Вы всегда активно работали в Домах творчества — в Плютах, Седневе, затем под Очаковом; в 1990-е годы выезжали на Полтавщину — уже в собственную хатку, где создали большой цикл картин «Течёт Сула», выдвигавшийся в 2006-м на Шевченковскую премию; были участником седневского осеннего пленэра. Похоже, городских впечатлений для творчества было недостаточно…

Хотя у меня есть любимые места в Киеве, настоящее погружение в природу происходило именно в таких длительных поездках. Но подчеркну ещё раз: самый талантливый, хороший этюд — всего лишь этюд. А работа над картиной — совсем другое дело. И тут хочется процитировать великого и мудрого, как ребенок, Гогена, под каждым словом которого я готов подписаться: «Из определённой аранжировки цвета, света и тени рождается то ощущение, которое мы называем музыкой картины… Даже не зная ещё, что изображено на картине, находясь от неё на слишком большом расстоянии, чтобы различить её сюжет, вы, тем не менее, часто уже заворожены её магическим звучанием. В этом-то заключается истинное превосходство живописи над другими искусствами — это эмоциональное ощущение обращается к самой сокровенной части человеческой души».

Я всегда работал на пленэре для того, чтобы выразить замысел, который вынашивал годами. В связи с этим расскажу историю создания картины «Ранняя весна», также вами упоминавшуюся. Летом 1980 г. я поехал с семьёй на базу отдыха художников под Очаковом.

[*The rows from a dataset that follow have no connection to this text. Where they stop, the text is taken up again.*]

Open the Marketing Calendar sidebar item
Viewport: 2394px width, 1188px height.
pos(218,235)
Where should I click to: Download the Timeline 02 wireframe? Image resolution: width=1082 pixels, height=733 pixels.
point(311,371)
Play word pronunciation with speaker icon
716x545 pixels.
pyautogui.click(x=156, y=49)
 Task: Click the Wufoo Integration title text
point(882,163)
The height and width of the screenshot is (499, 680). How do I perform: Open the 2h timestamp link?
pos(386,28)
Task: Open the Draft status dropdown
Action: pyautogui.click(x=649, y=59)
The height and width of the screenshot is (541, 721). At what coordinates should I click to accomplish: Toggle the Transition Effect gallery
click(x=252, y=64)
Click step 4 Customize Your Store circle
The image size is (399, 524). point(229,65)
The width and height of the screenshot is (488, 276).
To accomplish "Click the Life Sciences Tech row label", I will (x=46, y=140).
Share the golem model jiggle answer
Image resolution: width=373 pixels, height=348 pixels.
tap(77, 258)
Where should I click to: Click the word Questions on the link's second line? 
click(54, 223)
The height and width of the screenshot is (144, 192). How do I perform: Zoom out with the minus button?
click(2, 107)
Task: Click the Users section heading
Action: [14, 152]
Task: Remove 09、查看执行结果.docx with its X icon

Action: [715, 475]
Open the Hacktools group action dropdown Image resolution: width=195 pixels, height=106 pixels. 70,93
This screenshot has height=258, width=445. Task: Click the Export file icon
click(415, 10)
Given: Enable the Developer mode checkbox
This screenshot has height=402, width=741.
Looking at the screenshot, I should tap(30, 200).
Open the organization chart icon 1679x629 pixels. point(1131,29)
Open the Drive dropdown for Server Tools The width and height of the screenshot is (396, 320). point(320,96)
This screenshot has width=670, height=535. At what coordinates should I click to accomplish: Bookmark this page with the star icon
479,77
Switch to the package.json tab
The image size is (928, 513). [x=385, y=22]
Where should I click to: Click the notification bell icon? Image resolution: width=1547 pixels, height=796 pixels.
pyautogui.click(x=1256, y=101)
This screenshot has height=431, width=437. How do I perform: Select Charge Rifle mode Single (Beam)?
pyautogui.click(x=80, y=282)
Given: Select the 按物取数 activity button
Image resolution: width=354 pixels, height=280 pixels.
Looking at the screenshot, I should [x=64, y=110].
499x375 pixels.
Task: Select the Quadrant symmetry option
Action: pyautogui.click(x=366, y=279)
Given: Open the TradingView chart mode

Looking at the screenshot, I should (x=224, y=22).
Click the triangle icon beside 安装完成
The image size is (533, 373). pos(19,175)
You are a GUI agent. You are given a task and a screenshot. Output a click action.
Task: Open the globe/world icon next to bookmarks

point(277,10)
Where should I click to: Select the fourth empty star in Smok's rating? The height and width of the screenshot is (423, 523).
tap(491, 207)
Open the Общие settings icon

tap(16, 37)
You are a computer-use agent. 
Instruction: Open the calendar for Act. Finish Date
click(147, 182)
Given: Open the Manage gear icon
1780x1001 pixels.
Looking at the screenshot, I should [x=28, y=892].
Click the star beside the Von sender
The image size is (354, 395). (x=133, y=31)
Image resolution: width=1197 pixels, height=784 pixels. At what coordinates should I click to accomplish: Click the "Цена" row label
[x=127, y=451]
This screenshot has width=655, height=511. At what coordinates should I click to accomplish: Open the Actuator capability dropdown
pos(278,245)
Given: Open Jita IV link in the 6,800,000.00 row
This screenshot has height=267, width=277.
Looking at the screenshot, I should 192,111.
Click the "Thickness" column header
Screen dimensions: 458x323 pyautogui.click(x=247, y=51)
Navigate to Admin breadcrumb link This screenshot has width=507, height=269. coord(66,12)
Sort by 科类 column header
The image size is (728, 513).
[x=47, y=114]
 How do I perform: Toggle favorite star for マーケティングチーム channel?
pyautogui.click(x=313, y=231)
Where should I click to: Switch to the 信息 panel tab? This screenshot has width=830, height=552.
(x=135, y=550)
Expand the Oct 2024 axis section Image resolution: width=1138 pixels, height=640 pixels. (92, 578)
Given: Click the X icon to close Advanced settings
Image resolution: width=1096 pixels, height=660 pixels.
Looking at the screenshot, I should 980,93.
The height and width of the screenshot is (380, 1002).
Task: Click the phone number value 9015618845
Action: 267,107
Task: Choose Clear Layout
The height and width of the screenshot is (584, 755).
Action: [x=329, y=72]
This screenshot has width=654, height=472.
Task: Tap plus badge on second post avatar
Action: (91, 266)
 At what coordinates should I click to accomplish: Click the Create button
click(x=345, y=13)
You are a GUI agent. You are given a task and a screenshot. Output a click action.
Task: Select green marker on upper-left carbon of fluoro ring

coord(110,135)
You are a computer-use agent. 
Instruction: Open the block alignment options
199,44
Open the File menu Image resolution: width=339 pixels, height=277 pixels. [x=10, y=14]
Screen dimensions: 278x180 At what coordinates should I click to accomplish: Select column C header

Однажды в шесть утра отправился автобусом на базар и по дороге увидел облака, которые меня очень впечатлили и взволновали. Сделал быструю зарисовку в альбоме (блокноты и альбомы всегда ношу с собой), а потом на её основе — вариант картины со скошенными полями (какими их видел под Очаковом). Затем мотив изменился: появился вариант уже с чёрной землей, и я понял, что это правильное решение. В памяти всплыли картины детства — начало весны, парующая земля в ожидании благодатного дождя… Как только стаял снег, я на электричке поехал за Киев искать те поля, снова дышать тем воздухом, делать этюды. Так постепенно складывался образ картины: облака над вспаханной землёй, просящей дождя.

Тогда я перешёл к большому размеру — 140 × 190. Приближалась очередная Республиканская выставка 1981 г., и мне не терпелось показать на ней эту картину. Однако работа застопорилась, не шла. Наступил момент, когда захотелось уничтожить полотно. Надо было просто отставить его на пару месяцев, но я спешил к выставке… И вот я решил привести в мастерскую знакомого скульптора, выросшего в селе, — надеялся, что его поддержка поможет мне выйти из кризиса, но… натолкнулся на полное равнодушие. И всё же в один из дней я посмотрел на работу свежим взглядом, и кризис миновал сам собой. Я успел к выставке, а сейчас эта картина в НХМУ.

А.Захарчук на этюдах в Парке Горького в Харькове. Фото 1947 года

Я, как и вы, полагаю, что работа на пленэре никогда себя не исчерпает, и новое присутствует не только в сложных концептах. Природа изменчива — каждое утро — новое утро и художники, которым это интересно, тоже будут всегда. Вот только, увы, профессиональный уровень сейчас заметно снизился.

Я отнюдь не против новых форм в искусстве, но хотелось бы, чтобы они дополняли, а не вытесняли традиционную живопись и графику. Впрочем, я оптимист и верю, что на новом витке развития человечество вновь обратится к живому источнику природы.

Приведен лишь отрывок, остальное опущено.